Background: studies have shown higher bleeding and mortality rates among African Americans who receive fibrinolytic therapy for ST-segment elevation myocardial infarction (STEMI) compared with whites; however, the relationship of bleeding risk to mortality has not been evaluated.
Methods: we studied data from 32,260 STEMI patients receiving fibrinolysis enrolled in the US in 5 clinical trials. Bleeding was defined according to criteria from the Global Utilization of Streptokinase and Tissue Plasminogen Activator for Occluded Coronary Arteries study. Main outcome measure was adjusted 1-year mortality.

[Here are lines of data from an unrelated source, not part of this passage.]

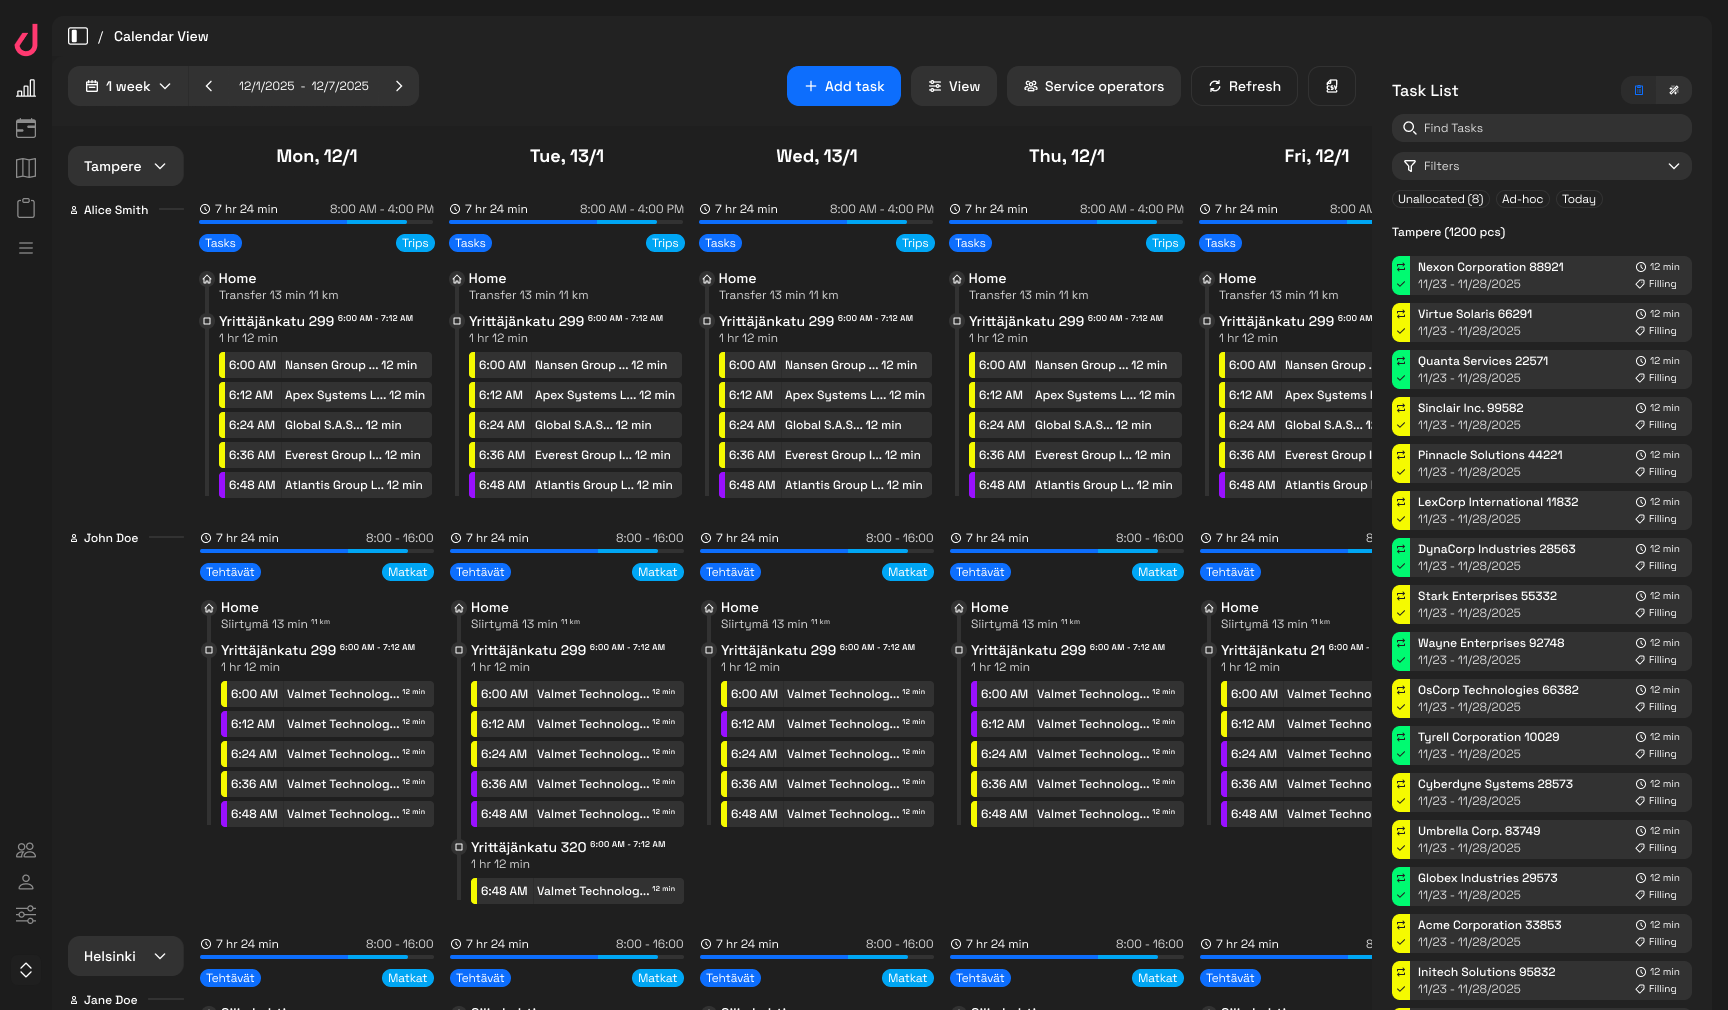Click the clipboard icon in left sidebar
This screenshot has width=1728, height=1010.
click(x=26, y=208)
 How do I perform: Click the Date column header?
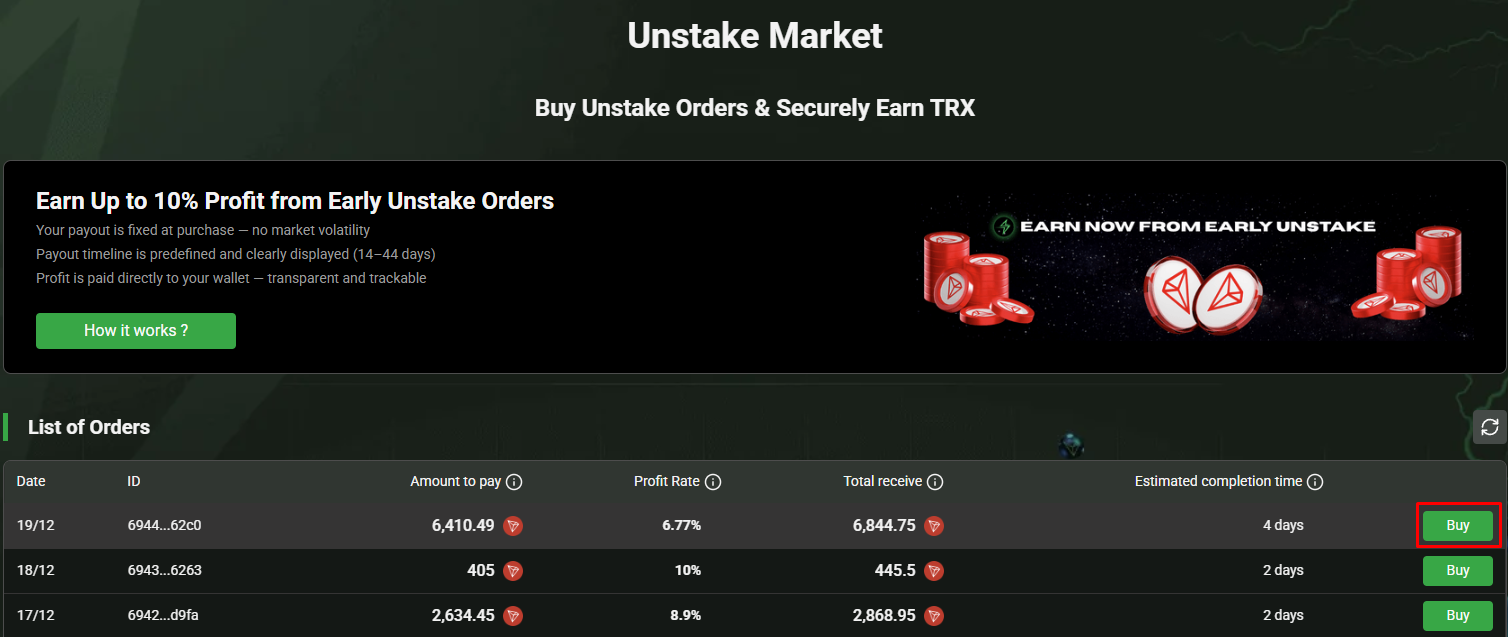point(31,482)
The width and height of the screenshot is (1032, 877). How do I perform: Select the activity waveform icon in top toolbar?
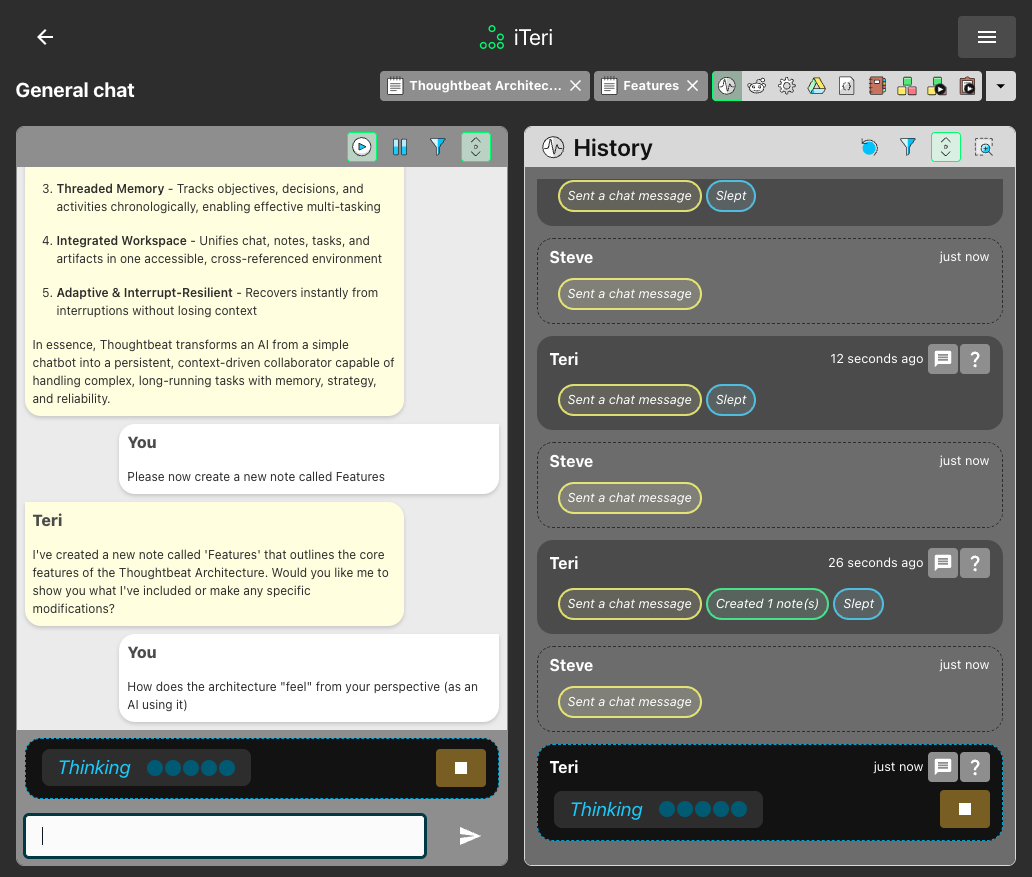click(x=726, y=86)
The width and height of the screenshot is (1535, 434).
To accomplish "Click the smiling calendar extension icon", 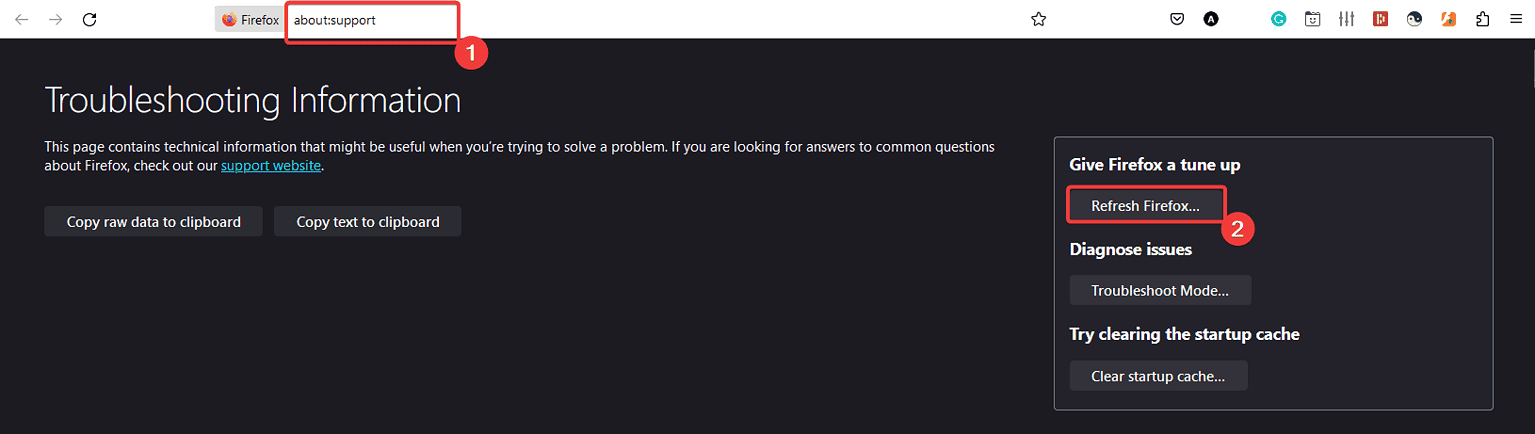I will pyautogui.click(x=1312, y=19).
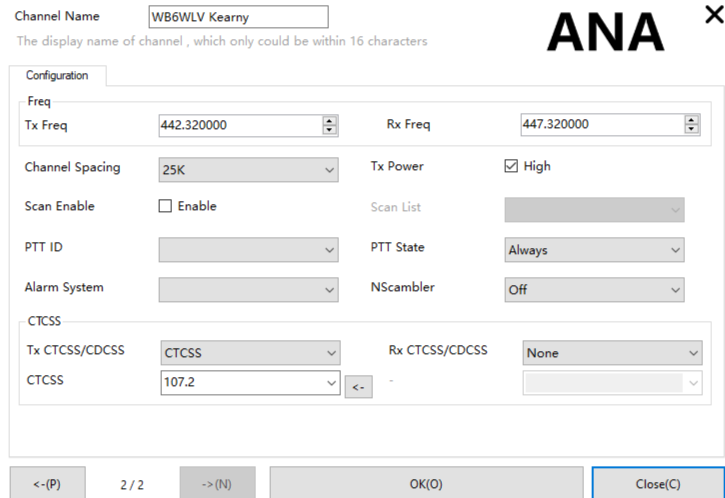Expand the Alarm System dropdown

(249, 289)

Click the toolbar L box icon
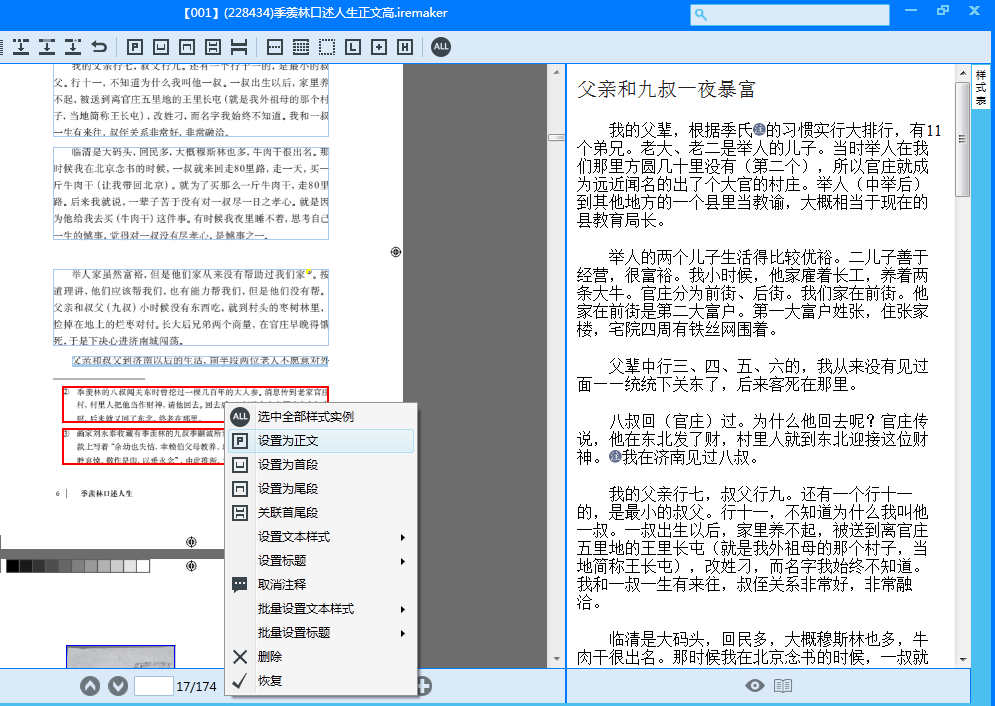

Results: despite younger age (median: 57 years vs 61 years) and fewer comorbidities, moderate or severe bleeding occurred more frequently among African-Americans than whites (16.3% vs 14.1%; P=.0147, adjusted OR 1.36; 95% confidence interval [CI], 1.14-1.62; P=.0006) as did 1-year mortality (11.5% vs 9.4%). African-American race and moderate or severe bleeding were independently related to 1-year mortality (χ(2) 9.02, P=.0003 and 148.58, P<.0001, respectively). Mortality was highest among African Americans with bleeding (hazard ratio [HR] 2.83; 95% CI, 2.08-3.86) followed by whites with bleeding (HR 1.99; 95% CI, 1.78-2.22) and African Americans without bleeding (HR 1.33; 95% CI, 1.02-1.73) (referent whites without bleeding).
Conclusions: in STEMI patients receiving fibrinolysis, moderate or severe bleeding and mortality were significantly higher in African Americans compared with whites. Bleeding was associated with similarly increased mortality risk in both groups.